My hearing ability, which I named Audial skill, had shown the most dramatic improvement since the upgrade. I could now effectively mute the ambient noise of a crowded room and isolate a specific voice or conversation from up to twenty metres away and further depending on the quality and distance of the voice or sound. It had proven its usefulness before.
Finally, I named my ability to smell the Olfact skill. Over the weeks of preparation, I had quietly built a scent profile for every individual in our one-hundred-and-seventy-person caravan. Each person carried a layered signature — their own base scent combined with whatever they had touched, eaten, or encountered that day. Given enough time, I believed I could track any one of them blindfolded through an unfamiliar forest.
Six abilities. One body that was barely a year old. I thought that was a reasonable start.
---
Two days before the end of the Month of Ace, the King's official order for the Forest of Sanni arrived. We waited in the courtyard alongside thirty veteran units, all clad in their new armour and clutching fresh spears.
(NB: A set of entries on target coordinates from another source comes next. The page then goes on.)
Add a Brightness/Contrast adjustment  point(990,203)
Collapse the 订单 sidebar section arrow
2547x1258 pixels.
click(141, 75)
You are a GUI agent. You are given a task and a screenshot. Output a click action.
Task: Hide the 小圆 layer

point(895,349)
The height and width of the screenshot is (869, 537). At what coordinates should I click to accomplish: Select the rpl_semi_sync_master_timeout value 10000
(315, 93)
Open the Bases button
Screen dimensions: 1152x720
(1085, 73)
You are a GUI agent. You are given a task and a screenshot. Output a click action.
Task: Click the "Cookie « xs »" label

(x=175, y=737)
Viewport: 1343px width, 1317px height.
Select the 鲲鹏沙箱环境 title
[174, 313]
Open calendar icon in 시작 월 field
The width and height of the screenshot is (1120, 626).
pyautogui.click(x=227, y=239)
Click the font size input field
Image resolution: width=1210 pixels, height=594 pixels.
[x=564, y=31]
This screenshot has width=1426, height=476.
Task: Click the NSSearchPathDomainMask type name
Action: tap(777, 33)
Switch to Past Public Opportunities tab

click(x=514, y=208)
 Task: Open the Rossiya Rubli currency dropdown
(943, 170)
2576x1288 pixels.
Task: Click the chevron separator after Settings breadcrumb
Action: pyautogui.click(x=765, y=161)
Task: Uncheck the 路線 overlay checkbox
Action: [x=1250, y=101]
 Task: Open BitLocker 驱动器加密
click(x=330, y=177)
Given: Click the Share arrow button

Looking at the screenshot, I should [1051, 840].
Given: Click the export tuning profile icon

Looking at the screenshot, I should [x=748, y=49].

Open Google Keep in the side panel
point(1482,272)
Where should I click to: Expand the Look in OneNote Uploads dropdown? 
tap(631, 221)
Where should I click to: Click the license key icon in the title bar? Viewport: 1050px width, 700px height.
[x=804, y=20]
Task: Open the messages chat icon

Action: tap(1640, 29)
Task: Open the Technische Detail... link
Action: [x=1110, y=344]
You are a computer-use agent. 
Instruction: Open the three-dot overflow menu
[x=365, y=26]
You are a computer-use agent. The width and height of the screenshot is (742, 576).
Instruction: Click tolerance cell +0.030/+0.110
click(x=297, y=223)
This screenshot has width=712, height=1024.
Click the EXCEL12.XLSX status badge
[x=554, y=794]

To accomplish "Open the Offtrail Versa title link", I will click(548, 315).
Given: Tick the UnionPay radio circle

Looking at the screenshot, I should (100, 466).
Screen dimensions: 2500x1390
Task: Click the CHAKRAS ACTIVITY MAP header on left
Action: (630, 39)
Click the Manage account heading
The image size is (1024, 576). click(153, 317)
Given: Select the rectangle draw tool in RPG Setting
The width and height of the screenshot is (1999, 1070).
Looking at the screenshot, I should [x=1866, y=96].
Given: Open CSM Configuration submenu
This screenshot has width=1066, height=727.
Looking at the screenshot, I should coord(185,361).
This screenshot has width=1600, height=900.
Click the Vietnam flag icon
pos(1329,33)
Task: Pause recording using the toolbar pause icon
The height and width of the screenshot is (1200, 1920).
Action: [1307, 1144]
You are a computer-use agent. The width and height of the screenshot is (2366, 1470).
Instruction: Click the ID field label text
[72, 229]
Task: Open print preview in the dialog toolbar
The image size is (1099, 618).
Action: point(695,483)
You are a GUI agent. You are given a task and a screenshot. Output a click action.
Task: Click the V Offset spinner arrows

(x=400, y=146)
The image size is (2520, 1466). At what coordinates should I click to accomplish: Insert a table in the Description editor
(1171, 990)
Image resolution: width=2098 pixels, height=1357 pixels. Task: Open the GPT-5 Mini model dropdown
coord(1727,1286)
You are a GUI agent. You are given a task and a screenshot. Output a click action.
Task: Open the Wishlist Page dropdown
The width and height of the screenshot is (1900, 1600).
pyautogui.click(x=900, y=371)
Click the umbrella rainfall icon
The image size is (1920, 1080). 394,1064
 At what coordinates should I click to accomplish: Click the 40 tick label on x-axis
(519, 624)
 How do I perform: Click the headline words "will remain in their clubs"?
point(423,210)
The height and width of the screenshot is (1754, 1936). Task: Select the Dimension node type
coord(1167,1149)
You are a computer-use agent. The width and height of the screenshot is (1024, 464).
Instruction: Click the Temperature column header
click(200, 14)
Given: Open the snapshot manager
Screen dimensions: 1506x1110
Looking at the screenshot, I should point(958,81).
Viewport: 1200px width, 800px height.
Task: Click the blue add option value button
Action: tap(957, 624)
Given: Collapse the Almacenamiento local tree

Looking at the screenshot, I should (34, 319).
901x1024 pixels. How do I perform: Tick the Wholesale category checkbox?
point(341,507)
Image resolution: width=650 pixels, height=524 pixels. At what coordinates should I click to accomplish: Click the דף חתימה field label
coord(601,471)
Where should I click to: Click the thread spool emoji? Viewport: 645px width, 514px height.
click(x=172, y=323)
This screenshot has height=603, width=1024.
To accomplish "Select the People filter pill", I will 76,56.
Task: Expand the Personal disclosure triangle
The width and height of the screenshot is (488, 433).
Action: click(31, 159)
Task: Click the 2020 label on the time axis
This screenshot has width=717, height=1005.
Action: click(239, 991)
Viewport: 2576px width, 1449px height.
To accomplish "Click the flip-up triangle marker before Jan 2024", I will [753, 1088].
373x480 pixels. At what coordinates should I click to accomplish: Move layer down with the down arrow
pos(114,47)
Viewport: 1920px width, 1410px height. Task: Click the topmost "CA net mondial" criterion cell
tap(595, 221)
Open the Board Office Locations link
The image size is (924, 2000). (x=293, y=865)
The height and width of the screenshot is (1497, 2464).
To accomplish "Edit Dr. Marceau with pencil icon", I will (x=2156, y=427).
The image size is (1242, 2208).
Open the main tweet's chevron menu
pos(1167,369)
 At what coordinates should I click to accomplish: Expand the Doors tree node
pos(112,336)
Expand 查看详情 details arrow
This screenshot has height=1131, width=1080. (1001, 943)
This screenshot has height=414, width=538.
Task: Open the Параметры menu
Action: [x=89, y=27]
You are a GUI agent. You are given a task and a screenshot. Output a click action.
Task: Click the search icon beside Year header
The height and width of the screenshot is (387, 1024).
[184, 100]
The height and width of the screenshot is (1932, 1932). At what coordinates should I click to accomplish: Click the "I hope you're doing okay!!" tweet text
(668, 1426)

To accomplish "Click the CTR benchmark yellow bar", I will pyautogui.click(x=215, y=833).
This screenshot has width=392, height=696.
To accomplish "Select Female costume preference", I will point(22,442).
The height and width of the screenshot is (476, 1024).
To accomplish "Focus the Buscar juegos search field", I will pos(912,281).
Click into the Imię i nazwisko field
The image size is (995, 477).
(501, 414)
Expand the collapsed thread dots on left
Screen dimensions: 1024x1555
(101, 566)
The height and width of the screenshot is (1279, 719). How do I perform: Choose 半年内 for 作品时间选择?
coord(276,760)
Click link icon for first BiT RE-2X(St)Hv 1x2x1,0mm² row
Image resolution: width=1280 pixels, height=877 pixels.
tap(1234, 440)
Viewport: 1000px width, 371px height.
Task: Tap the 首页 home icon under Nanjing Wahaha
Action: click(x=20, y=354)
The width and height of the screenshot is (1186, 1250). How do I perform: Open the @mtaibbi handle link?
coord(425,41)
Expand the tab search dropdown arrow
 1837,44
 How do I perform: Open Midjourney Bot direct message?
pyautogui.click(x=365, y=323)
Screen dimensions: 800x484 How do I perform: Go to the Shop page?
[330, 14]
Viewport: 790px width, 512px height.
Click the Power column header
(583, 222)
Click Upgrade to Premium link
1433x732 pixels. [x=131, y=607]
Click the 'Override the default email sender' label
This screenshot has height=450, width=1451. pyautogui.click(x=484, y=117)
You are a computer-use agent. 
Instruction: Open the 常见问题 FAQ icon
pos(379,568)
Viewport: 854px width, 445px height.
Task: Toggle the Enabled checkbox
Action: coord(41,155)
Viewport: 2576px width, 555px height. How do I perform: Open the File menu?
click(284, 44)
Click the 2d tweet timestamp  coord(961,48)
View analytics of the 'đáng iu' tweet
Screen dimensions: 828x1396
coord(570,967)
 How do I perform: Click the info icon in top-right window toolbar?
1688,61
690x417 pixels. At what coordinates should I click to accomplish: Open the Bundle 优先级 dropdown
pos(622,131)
The King's Envoy arrived in a royal carriage, escorted by a hundred soldiers on horseback. They carried the banners of the Royal House: a Pentacle with a golden central pentagon, featuring a dark eagle with spread wings soaring toward the sky. The royal soldiers were equipped with gear far superior to our own.
A man stepped from the carriage and introduced himself as Fabio Ans. He produced a scroll and read the decree aloud:
ROYAL DECREE: THE MANDATE OF THE SOUTHWEST
By the Will of His Majesty, King Vitoris II, Sovereign of Enameia
and Protector of the People, do hereby proclaim this Royal Decree:
To: Baron Sama Hatar, 'Iron Grunt's Witness'
I. ELEVATION: For your courage in the Shattered Mountain Range (North) and for earning the deep respect of your fellow soldiers, the Crown grants House Hatar Blood Nobility in Perpetuity.
II. THE OATH: You have chosen the path of the bold. You are hereby bound to the Forty-Year Mana Oath.
III. DUTY: Effective 1st of Nas, you are deployed to the Southwestern Forest of Sanni.
The Mandate: According to the law, carve a fiefdom from the wilds. You are a Star of Enameia and bearer of the light into the darkness of the wilds.
The Clause: Due to instability in the other regions, no Royal reinforcements or supplies will be sent to the Southwest for five years. Only monetary assistance can be provided as stated in the law. You are self-reliant.
IV. THE HEIR: Zaemon Hatar remains "Unbound." On his 35th birthday, he may claim 30% of the conquered land in any province of his choosing.
V. FINAL WORD: The North remembers your blade and blood. Now, the Southwest requires your blood and service.
[SEALED: THE GOLDEN PENTAGON, PENTACLE ]
After the reading, a soldier presented an exotic longsword that pulsed with visible power—a Royal artifact with a Pentacle-shaped pommel. Fabio Ans performed the knightly investiture ceremony.
As the envoy finished, the hundred royal soldiers saluted and shouted in unison: "Glory to the Pentacle! Glory to Enameia!" The Envoy wished us luck and departed. My father turned to us, his face a mask of iron resolve.
"We leave on the first day of Nas," he commanded. "Go. Prepare for departure."